By Mona Sakr

Antle, Corness & Droumeva (2009) consider the importance of embodied metaphors in user interface design.

An embodied metaphor links elements of an embodied schema to an abstract concept. For example, we use verticality to talk about hierarchy (‘going up the career ladder’) and proximity to talk about relationships (‘they’re so close!’).

How can these types of metaphor aid the development of intuitive interfaces i.e. interfaces that offer immediate success and do what you expect them to. Antle et al. predicted that interaction in a digital environment was better supported when the body was used to control output, rather than a particular input device, and when the the link between whole-body movement and output relies on typical embodied metaphors.
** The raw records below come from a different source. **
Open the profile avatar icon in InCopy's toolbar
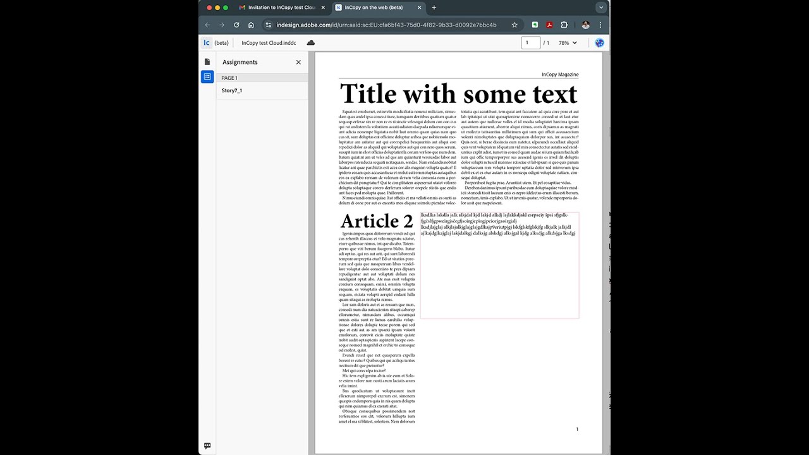The image size is (809, 455). 599,42
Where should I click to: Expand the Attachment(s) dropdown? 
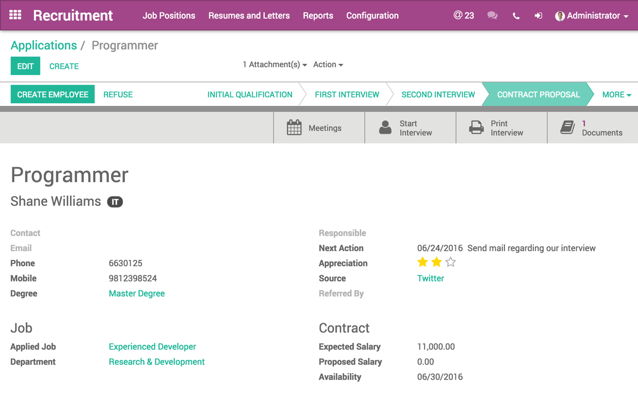pos(274,64)
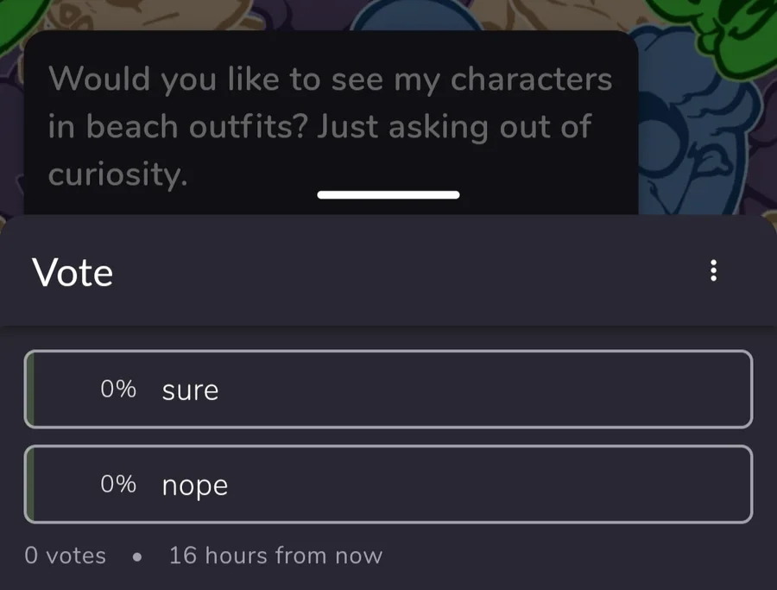Click the 0% label next to nope
This screenshot has height=590, width=777.
pos(118,484)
To explore this, they looked at adults in an auditory environment in which whole body movements could be used to control pitch and volume. Rather than tell participants what types of movement would control sound, they observed how long participants took to determine the link between input and output. When this was done quickly, they recognised the interaction as ‘intuitive’. As predicted, common embodied metaphors (e.g. volume being related to up/down movements) helped participants to interact with the digital environment in a more intuitive way.

In conclusion, the researchers suggested that this highlighted the importance of ‘leveraging embodied metaphors in design’ (p. 252).

Antle, A. N., Corness, G., & Droumeva, M. (2009). Human-computer-intuition? Exploring the cognitive basis for intuition in embodied interaction. International Journal of Arts and Technology, 2(3), 235-254.